For the second time in this apartment, I had a very awkward problem at a very inappropriate time.

If given the choice between facing Max’s parents like this and jumping into an active volcano, I would have to make a serious pros and cons list.

I took a few seconds to focus, even though I knew a few seconds would never be enough to get the sight of Max out of my head. She was exquisite, and my self-control was a thin line at the moment. Even now, I was fighting the urge to go back in there and kiss her, which was not helping me fight the other problem I had going on.

I shook my head to clear my thoughts, adjusted myself as best I could, and walked down the hall into the living room.

Please God don’t let Max’s mother try to hug me.

Max’s mother gave a shrill squeal when she saw me. “Cade! I didn’t know you were here.”

She was wrestling a turkey out of a cooler, and left it to come toward me for what I could only assume was a hug.

I moved like she was one of the Philadelphia Eagles coming in for a tackle, and darted around her.

“Here, let me get that for you!” I bolted for the turkey in the cooler, and used that as my excuse. I stepped right up to the counter, thankful for the cover that it gave me. When she didn’t call me on it, I breathed a sigh of relief and started trying to free the poultry.
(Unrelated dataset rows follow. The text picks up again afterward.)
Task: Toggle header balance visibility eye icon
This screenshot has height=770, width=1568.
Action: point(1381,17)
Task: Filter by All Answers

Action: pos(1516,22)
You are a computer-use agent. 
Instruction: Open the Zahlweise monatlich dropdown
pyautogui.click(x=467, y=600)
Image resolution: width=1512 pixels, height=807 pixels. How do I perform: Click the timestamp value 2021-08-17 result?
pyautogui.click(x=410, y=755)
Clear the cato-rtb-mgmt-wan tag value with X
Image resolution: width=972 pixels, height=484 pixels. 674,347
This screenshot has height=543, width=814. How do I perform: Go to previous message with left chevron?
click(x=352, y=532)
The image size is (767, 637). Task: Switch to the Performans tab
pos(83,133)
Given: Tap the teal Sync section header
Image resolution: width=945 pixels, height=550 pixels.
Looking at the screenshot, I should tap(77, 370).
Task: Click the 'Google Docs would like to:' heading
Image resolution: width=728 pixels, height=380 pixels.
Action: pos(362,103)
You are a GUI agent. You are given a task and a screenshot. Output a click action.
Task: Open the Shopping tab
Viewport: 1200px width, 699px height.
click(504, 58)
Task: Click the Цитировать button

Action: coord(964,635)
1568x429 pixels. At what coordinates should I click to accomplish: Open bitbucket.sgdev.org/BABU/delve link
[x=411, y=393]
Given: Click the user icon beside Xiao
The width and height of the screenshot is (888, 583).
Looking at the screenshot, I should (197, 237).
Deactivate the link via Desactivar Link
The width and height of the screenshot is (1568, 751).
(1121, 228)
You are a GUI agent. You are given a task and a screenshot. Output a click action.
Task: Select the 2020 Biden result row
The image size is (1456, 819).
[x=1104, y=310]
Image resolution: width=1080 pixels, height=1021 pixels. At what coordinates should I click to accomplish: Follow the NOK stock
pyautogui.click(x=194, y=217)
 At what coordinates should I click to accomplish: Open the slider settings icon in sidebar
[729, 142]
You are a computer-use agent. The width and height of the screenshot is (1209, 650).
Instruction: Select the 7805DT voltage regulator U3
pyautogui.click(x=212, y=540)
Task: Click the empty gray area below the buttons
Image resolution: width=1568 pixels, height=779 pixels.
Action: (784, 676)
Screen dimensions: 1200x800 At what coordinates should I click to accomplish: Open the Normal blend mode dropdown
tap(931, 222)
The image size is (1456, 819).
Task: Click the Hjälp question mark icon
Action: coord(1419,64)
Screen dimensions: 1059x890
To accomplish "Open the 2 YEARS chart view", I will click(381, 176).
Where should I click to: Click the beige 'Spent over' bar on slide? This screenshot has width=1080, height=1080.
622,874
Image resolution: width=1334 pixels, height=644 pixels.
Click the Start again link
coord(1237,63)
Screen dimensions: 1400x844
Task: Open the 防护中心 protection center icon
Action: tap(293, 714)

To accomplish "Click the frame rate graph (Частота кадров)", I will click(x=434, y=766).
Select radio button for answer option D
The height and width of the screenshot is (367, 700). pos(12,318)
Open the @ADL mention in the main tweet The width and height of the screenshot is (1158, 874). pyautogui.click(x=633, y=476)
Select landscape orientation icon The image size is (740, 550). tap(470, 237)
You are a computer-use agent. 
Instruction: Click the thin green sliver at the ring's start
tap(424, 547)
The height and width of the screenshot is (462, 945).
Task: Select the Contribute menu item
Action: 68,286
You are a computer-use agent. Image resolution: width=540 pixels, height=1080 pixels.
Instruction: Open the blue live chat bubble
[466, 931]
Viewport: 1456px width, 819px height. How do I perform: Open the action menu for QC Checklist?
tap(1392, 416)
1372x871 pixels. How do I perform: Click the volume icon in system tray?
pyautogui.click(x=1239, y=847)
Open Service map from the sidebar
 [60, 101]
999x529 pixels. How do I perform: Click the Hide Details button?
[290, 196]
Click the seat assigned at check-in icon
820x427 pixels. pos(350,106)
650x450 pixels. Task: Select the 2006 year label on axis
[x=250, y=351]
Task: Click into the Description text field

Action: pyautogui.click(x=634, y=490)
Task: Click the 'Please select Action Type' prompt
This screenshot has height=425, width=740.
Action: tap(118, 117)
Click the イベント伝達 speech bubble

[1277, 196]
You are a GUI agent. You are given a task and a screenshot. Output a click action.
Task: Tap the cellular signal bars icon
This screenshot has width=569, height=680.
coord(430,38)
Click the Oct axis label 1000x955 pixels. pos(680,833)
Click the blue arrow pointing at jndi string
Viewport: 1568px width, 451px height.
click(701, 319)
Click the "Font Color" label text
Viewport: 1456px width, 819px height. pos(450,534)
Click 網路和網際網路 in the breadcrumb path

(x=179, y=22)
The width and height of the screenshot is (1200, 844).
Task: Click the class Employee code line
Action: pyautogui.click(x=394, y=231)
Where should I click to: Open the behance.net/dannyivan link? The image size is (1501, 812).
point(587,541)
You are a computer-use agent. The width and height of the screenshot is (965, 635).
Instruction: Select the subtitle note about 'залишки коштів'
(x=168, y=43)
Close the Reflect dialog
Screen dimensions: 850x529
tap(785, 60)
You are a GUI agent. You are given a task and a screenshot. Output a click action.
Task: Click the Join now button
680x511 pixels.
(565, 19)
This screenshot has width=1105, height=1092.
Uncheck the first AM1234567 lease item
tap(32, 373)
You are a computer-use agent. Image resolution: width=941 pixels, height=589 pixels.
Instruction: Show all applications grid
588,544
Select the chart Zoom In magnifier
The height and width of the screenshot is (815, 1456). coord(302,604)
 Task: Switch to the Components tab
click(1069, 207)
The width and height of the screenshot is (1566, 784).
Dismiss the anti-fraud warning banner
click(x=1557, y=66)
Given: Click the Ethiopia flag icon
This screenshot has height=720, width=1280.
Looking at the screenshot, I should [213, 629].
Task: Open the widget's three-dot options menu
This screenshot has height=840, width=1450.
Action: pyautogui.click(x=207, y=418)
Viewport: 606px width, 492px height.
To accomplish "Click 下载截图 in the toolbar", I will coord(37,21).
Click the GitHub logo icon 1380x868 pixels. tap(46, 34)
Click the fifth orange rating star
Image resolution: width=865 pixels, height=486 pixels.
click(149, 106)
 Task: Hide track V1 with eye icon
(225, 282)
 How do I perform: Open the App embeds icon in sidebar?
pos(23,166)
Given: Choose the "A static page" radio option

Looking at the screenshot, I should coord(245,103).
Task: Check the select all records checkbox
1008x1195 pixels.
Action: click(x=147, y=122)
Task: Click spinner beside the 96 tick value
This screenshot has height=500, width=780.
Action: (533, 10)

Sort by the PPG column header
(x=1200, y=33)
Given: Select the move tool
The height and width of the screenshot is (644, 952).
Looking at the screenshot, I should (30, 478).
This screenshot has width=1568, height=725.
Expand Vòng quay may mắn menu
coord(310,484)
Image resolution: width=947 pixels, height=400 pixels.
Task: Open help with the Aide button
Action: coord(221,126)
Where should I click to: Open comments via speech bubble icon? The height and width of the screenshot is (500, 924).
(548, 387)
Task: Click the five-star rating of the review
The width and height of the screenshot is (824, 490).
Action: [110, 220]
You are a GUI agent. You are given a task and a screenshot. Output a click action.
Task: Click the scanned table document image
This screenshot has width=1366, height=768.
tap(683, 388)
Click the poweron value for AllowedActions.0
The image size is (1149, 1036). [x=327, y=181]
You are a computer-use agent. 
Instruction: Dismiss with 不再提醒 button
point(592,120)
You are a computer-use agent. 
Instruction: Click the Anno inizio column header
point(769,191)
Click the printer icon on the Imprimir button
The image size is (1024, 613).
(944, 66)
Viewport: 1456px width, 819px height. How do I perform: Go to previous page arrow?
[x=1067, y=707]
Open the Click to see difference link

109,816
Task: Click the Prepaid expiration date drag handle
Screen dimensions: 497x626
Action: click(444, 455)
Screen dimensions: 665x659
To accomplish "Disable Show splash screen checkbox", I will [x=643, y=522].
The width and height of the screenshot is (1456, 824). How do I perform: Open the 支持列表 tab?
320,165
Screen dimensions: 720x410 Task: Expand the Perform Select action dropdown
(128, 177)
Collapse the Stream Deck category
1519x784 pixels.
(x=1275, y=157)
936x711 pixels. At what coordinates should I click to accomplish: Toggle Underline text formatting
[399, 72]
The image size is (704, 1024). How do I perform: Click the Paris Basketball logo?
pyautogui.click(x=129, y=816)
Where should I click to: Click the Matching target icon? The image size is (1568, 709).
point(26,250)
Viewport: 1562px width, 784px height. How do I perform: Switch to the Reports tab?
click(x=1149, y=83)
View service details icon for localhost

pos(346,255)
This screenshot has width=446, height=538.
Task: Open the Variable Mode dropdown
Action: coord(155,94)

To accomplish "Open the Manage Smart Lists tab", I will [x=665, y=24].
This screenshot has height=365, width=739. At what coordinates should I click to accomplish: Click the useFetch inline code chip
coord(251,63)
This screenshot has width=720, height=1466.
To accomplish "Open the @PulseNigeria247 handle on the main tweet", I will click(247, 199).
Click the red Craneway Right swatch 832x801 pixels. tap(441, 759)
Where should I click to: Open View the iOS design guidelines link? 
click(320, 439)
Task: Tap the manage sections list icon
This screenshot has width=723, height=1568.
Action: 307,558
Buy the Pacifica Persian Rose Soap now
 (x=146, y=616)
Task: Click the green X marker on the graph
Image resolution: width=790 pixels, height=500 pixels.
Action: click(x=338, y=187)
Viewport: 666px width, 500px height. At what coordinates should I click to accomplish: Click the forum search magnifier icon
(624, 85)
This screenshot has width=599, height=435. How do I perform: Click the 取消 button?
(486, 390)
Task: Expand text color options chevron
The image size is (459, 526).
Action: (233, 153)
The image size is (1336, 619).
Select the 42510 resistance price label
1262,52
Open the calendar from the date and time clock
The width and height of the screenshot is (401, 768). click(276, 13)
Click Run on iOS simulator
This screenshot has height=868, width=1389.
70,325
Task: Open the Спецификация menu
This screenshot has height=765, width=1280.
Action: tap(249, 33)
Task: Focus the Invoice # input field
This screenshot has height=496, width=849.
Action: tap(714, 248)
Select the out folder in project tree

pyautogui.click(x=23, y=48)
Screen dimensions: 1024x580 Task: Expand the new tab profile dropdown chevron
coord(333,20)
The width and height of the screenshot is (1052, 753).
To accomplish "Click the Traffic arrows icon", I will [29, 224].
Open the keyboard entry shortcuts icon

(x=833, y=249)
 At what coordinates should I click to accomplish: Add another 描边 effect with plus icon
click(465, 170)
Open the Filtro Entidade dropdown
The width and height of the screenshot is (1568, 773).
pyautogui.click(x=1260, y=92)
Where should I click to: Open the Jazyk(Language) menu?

The turkey was squishy and smelled like, well, raw meat. It helped diffuse my issue a little bit.

It was a big bird, and it was a tight fit in the cooler.

Tight fit.

Don’t go there, brain. You were doing so good.

I said the alphabet in my head to distract me as I pried the turkey free. It took a few minutes, but I was almost completely under control by the time I got the bird loose.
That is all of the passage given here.